Any attempts to recover anything from the debris field will warrant a larger operation in tandem with Deep Energy, another company helping with the mission, because the debris will likely be too heavy for Pelagic's ROV to lift by itself, Mahoney told CNN on Friday.

Pieces of the submersible will be examined as investigators seek to understand why it imploded.

The US Navy said it detected an acoustic signature consistent with an implosion on Sunday in the general area where the submersible was diving when it lost communication, a senior Navy official told CNN.

The sound was determined to be "not definitive," the official said, and the multinational efforts to find the submersible continued as a search and rescue operation before the debris field was found.

Vessel used materials that 'simply didn't work,' expert says

While the debris field is mapped out and pieces from the submersible are collected, experts are raising questions about the Titan's design.

A CNN review of OceanGate's marketing material, public statements made by Rush and court records show that even as the company touted a commitment to safety measures, it rejected industry standards that would have imposed greater scrutiny on its operations and vessels.

A former employee who worked briefly for the company as an operations technician had concerns about the hull's thickness and adhesion, he said, speaking to CNN on the condition of anonymity.

"This was a company that was already defying much of what we already know about submersible design," Rachel Lance, a Duke University biomedical engineer who has studied physiological requirements of survival underwater, said on CNN Thursday.

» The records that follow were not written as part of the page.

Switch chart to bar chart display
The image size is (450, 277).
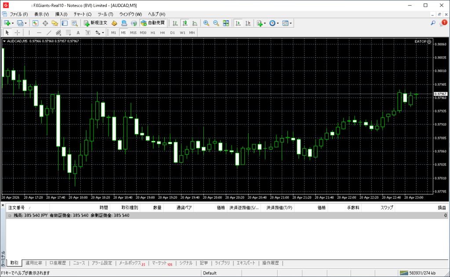point(175,23)
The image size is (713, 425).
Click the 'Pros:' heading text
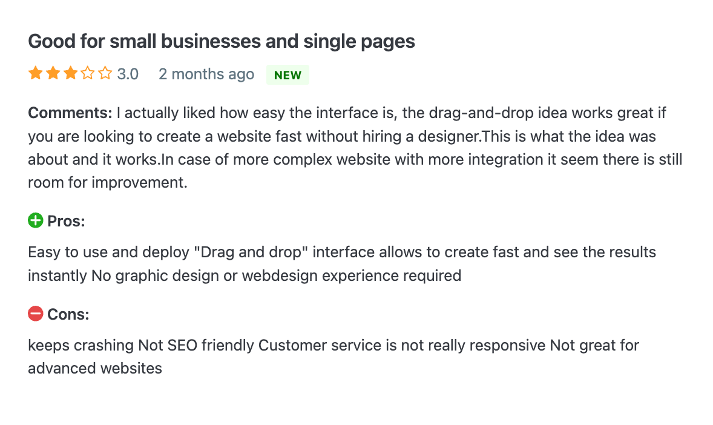66,222
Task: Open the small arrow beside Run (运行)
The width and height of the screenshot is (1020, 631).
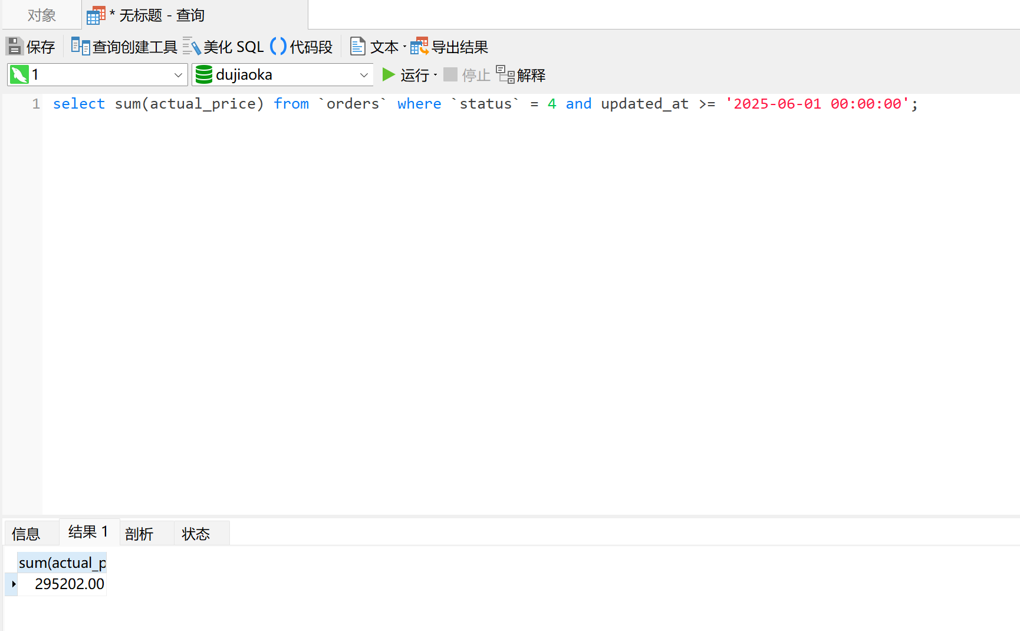Action: (436, 75)
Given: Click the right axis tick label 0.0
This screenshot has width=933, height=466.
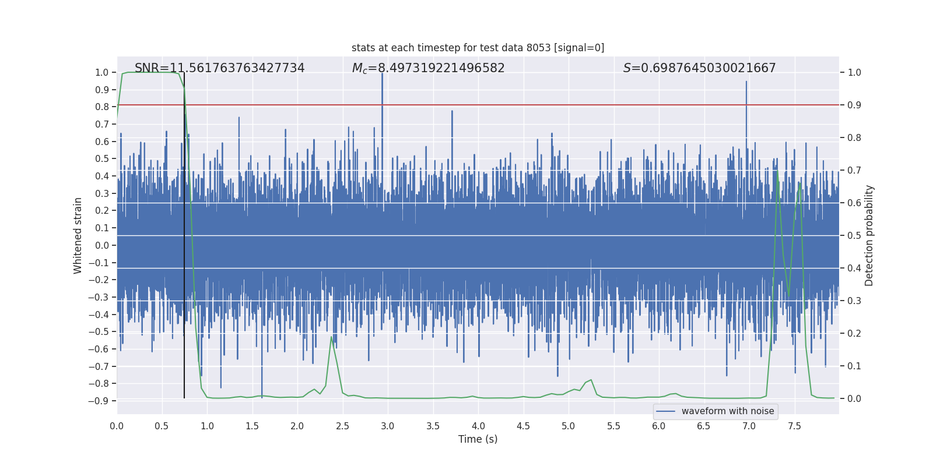Looking at the screenshot, I should pyautogui.click(x=854, y=399).
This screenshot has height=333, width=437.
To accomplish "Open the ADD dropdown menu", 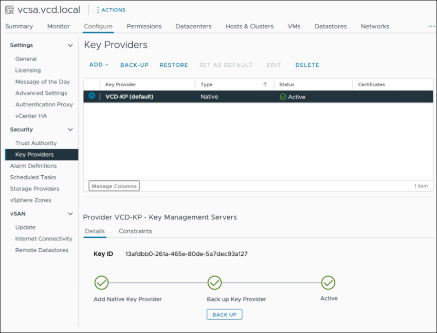I will click(x=99, y=65).
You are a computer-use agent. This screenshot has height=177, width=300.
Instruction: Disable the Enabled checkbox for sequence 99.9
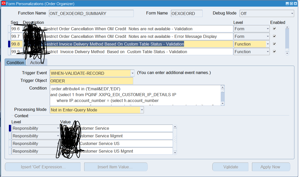[x=274, y=52]
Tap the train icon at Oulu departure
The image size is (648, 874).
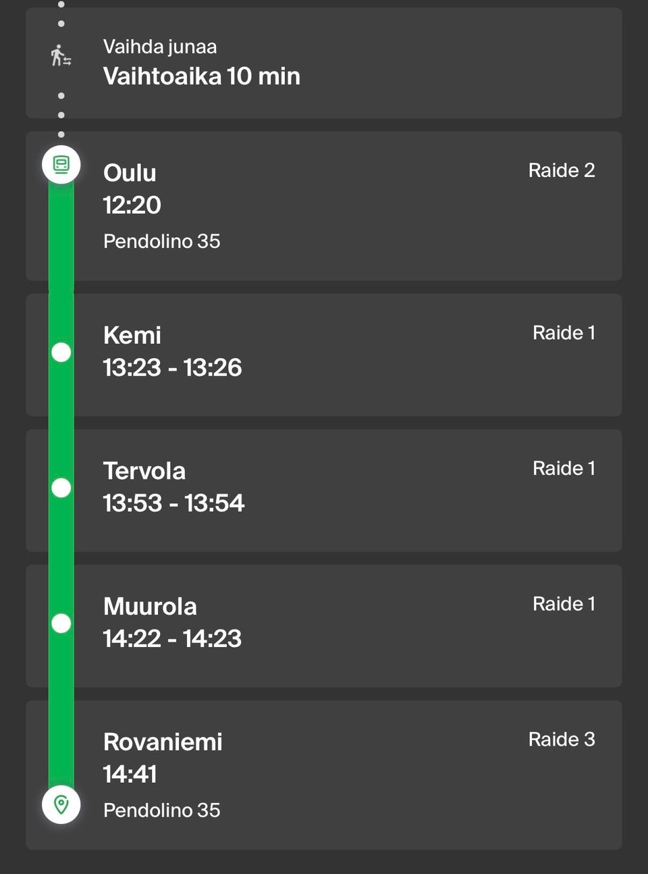pos(61,164)
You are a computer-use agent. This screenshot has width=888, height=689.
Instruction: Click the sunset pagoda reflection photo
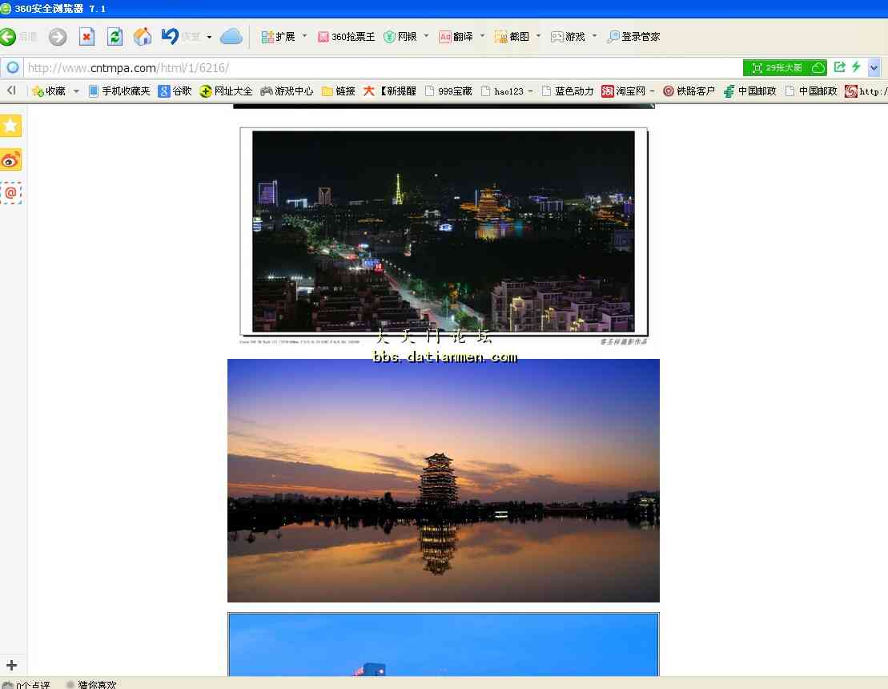(443, 480)
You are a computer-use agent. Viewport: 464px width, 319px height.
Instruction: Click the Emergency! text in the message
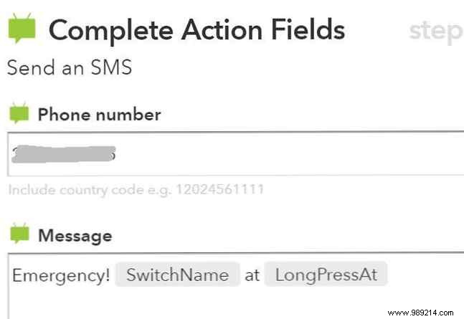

She noted some of the vessel's design materials "were already large red flags to people who have worked in this field."

She said the unconventional combinations of materials used in the Titan, including carbon fiber, posed safety risks because "over the course of repeated pressurizations, they tend to weaken."

"This is not exactly what, in my opinion, would be innovation because this is already a thing that has been tried and it simply didn't work," she said.

When submersible expert Karl Stanley was aboard the Titan for an underseas excursion off the coast of the Bahamas in April 2019, he felt there was something wrong with the vessel when loud noises were heard and sent an email to Rush, the CEO of OceanGate Expeditions, sounding the alarm on suspected defects.

"What we heard, in my opinion ... sounded like a flaw/defect in one area being acted on by the tremendous pressures and being crushed/damaged," Stanley wrote in the email, a copy of which has been obtained by CNN.

When asked for comment about Stanley's email, a spokesman for OceanGate told CNN they were unable to provide any additional information at this time.

OceanGate co-founder Guillermo Sohnlein urged people not to rush judgment over the implosion. "There are teams on site that are still going to be collecting data for the next few days, weeks, maybe months, and it's going to be a long time before we know exactly what happened down there," Sohnlein told CNN on Friday. "So I would encourage us to hold off on speculation until we have more data to go on."